Zahay; veya ־ " güneş" (Nibb, s. 191).

Yürürler ve kuzularlar; çiftleşir ve yavrular üretir.

88

  • İlki kutsal kitabı incelerken, diğeri ise annenle evlenmeden önceydi. İnandırıcı bir vizyon gördüm;
  • Ve gördüğü şey için Rab'be dua etti.
  • Büyük büyükbabam Maleleel'in evinde uzandım ve sonra bir rüyette göğün nasıl temizlendiğini gördüm ve mest oldum 90 .
  • Ve yere düşen, * Büyük bir uçurum tarafından yutulmuş ve dağlar dağların üzerine inen yeryüzünü aynı şekilde gördüm.
  • Ve tepeler tepelere daldı ve uzun ağaçlar gövdelerinden ayrıldı ve şimdiden düşmeye ve uçuruma batmaya başladı.
  • Ve bunun üzerine kargaşa içindeyken sesim titredi 92 . Ve haykırdım ve dedim ki: Dünya kayboldu! Sonra dedem Maleleel beni uyandırdı ve bana dedi ki: Neden böyle ağlıyorsun oğlum ve neden böyle şikayet ediyorsun?
  • Sonra ona gördüğüm tüm vizyonu anlattım. O da bana dedi ki: Gördüğün kesindir oğlum!
  • Ve dünyanın her gizli günahıyla ilgili hayalin inandırıcıdır. Özü uçuruma atılacak ve büyük bir yıkım meydana gelecektir.
  • Ve şimdi oğlum, kalk ve Elava'nın Efendisine - çünkü sen bir müminsin - artakalanların korunması için dua et.

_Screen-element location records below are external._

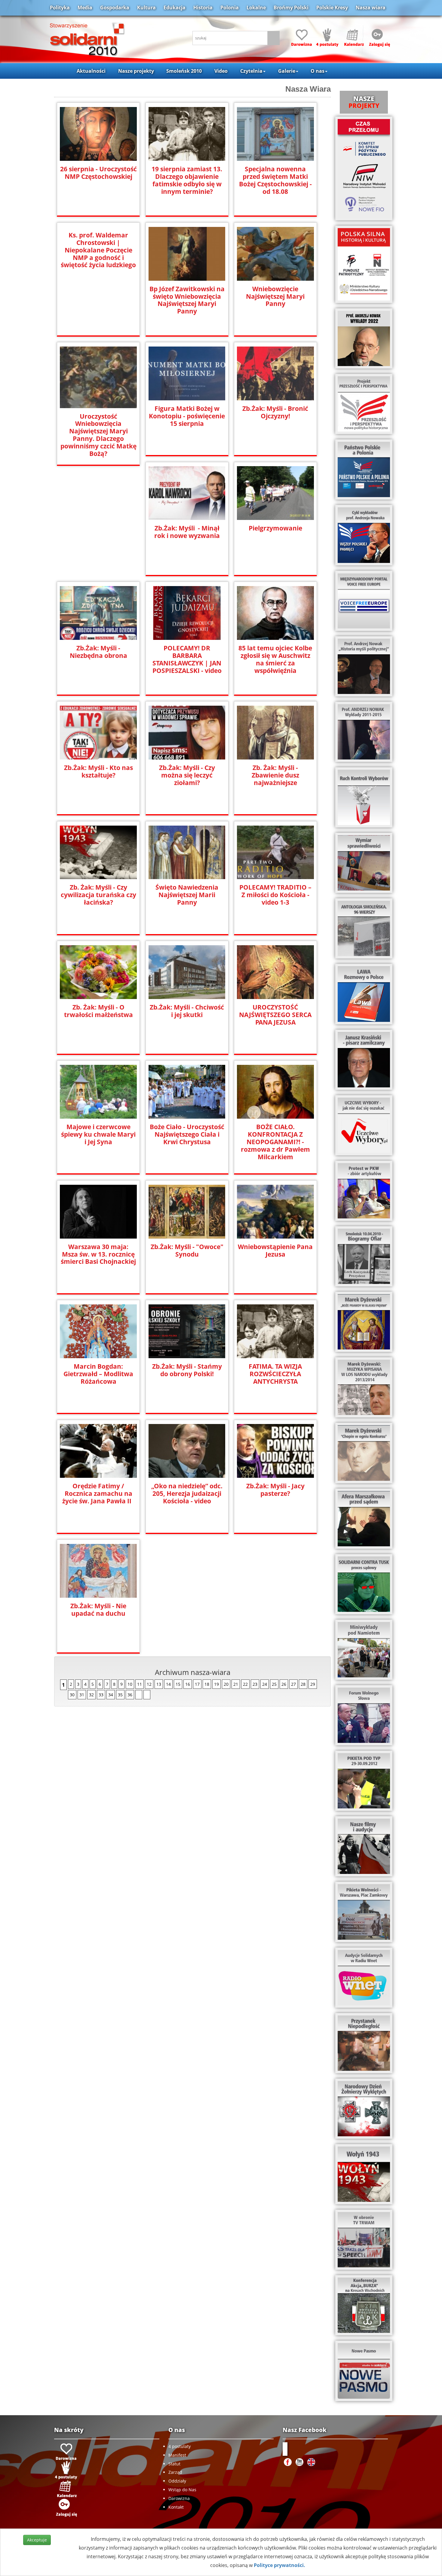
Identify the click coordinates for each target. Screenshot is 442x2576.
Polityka (60, 7)
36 (129, 1694)
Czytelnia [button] (251, 71)
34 (110, 1694)
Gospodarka (114, 7)
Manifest (177, 2455)
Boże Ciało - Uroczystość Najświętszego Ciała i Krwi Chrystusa (187, 1134)
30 (72, 1694)
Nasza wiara (370, 7)
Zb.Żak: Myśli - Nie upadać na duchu (98, 1609)
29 (312, 1684)
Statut (174, 2464)
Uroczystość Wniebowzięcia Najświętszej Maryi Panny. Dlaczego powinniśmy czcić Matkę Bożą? (98, 435)
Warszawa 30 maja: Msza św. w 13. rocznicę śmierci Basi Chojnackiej (98, 1254)
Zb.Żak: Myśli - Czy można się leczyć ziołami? (187, 775)
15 (178, 1684)
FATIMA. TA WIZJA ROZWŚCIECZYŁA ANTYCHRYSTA (275, 1374)
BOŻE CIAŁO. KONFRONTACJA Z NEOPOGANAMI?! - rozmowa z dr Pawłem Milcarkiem (275, 1142)
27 (293, 1684)
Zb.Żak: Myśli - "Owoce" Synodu (187, 1250)
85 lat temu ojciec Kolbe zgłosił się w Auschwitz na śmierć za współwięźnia (275, 659)
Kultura (146, 7)
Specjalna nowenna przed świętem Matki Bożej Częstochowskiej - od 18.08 (275, 180)
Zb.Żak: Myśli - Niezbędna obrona (98, 651)
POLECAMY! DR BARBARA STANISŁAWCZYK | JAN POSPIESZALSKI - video (187, 659)
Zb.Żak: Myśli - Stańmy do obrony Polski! (187, 1370)
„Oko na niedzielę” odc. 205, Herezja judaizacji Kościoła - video (187, 1493)
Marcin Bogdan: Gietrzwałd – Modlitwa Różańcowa (98, 1374)
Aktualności (91, 71)
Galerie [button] (286, 71)
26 (283, 1684)
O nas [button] (317, 71)
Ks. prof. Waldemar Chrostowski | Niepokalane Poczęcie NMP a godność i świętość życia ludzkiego (98, 250)
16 (187, 1684)
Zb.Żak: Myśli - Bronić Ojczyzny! (275, 412)
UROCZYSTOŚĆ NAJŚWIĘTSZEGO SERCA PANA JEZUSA (275, 1015)
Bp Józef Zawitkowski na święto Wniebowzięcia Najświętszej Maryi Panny (187, 300)
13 (158, 1684)
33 (101, 1694)
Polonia (229, 7)
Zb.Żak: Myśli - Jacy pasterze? (275, 1489)
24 (264, 1684)
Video (221, 71)
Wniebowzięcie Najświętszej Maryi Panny (275, 296)
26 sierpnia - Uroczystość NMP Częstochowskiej (98, 172)
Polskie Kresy (332, 7)
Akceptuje (37, 2540)
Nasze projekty (136, 71)
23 (255, 1684)
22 (245, 1684)
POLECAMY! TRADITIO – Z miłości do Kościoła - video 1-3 (275, 895)
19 (216, 1684)
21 (235, 1684)
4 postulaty (179, 2446)
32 (91, 1694)
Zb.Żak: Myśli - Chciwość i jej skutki (187, 1011)
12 (149, 1684)
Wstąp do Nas (182, 2489)
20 (226, 1684)
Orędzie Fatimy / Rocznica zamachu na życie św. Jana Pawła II (98, 1493)
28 (303, 1684)
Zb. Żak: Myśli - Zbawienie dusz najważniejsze (275, 775)
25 (274, 1684)
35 (120, 1694)
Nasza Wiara (308, 89)
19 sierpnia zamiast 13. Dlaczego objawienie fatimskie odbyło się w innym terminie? (187, 180)
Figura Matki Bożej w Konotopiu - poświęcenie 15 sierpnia (187, 416)
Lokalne (256, 7)
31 (81, 1694)
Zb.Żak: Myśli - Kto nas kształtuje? (98, 771)
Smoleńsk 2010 (184, 71)
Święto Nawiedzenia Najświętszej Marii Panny (186, 895)
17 (197, 1684)
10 (129, 1684)
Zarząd (175, 2472)
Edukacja (175, 7)
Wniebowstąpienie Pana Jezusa (275, 1250)
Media (85, 7)
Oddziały (177, 2481)
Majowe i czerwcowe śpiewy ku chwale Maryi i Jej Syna (98, 1134)
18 (206, 1684)
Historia (203, 7)
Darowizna (179, 2498)
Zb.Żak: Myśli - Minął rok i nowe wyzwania (187, 531)
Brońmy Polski (291, 7)
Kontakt (176, 2507)
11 (139, 1684)
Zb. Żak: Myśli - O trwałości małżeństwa (98, 1011)
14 (168, 1684)
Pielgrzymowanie (275, 528)
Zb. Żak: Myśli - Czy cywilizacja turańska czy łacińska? (98, 895)
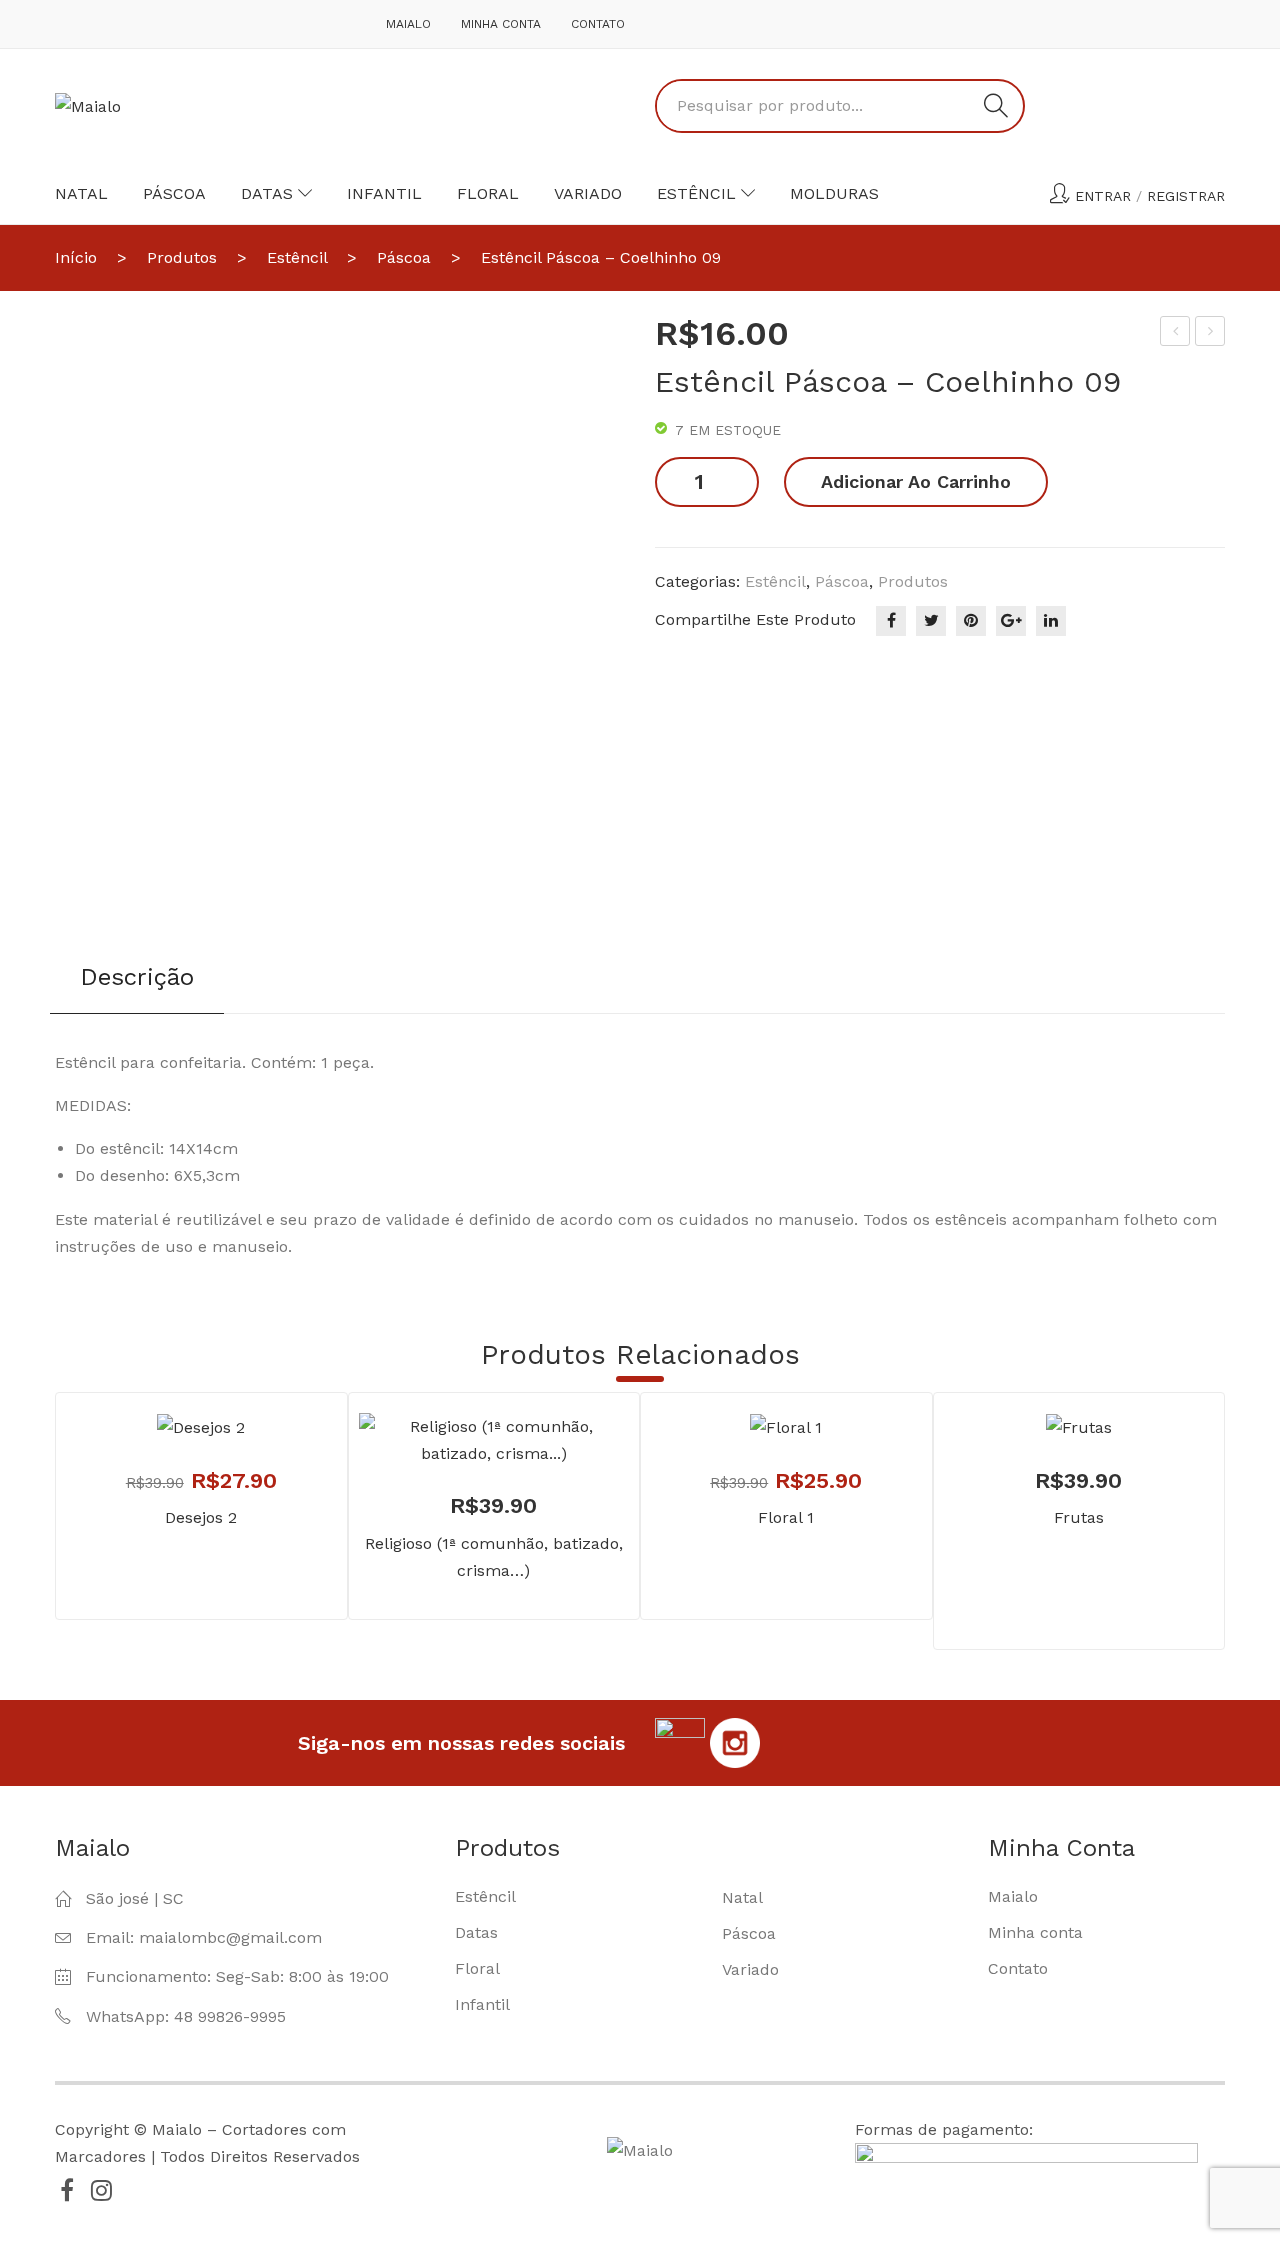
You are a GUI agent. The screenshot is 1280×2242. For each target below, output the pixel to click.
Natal (81, 193)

Temizlendim ve kendimden geçtim; veya "yere düştü ve hareket etti" (Nibb, s. 192).

Ve yere düşen veya "Ve yere düştüğünde" ־ ( Nibb, s. 192).

Sesim titredi; kelimenin tam anlamıyla, "söz ağzımdan çıktı" (Lawrence, s. 118).

bütün yeryüzü üzerinde olduğunu ve tüm dünyayı yok etmeyeceğini. Oğlum! Bütün bu musibetler gökten yeryüzüne inecek ve yeryüzünde büyük bir yıkım meydana gelecek.

  • Ondan sonra kalktım, sordum, yalvardım ve dünyanın gelecek nesilleri için duamı yazdım, oğlum Metuşelah'a her şeyi açıkladım.
  • Ve aşağı indiğimde ve göğe baktığımda, güneşin doğudan doğduğunu ve ayın batıdan alçaldığını ve dağılmış birkaç yıldızı ve Tanrı'nın baştan beri bildiği her şeyi gördüm, sonra onu kutsadım. Yargının Rabbi ve O'nu yüceltti, çünkü güneşe 93 doğudaki odalardan çıkmasını , böylece gökyüzü düzleminde yükselip yükselmesini ve yükselmesini ve kendisine gösterilen yolu geçmesini emretti.

Bölüm 83

  • Ellerimi doğrulukla kaldırdım ve Kutsal ve Ulu Olan'ı kutsadım. Ve ağzımın soluğuyla ve Tanrı'nın tüm ölümlü insanoğulları için kendileriyle konuşsunlar diye yaptığı ormanın diliyle konuştum ve onlara nefes, bir ağız ve bir dil verdi . aracılığıyla konuşabilirler.
  • Ey Rab, Kral ve O'nun görkeminde Büyük ve Güçlüsün, tüm göksel yaratılışın Rabbi, kralların Kralı ve egemenliği, krallığı ve görkemi sonsuza dek sürecek olan tüm dünyanın Tanrısı Sen kutsanmışsın.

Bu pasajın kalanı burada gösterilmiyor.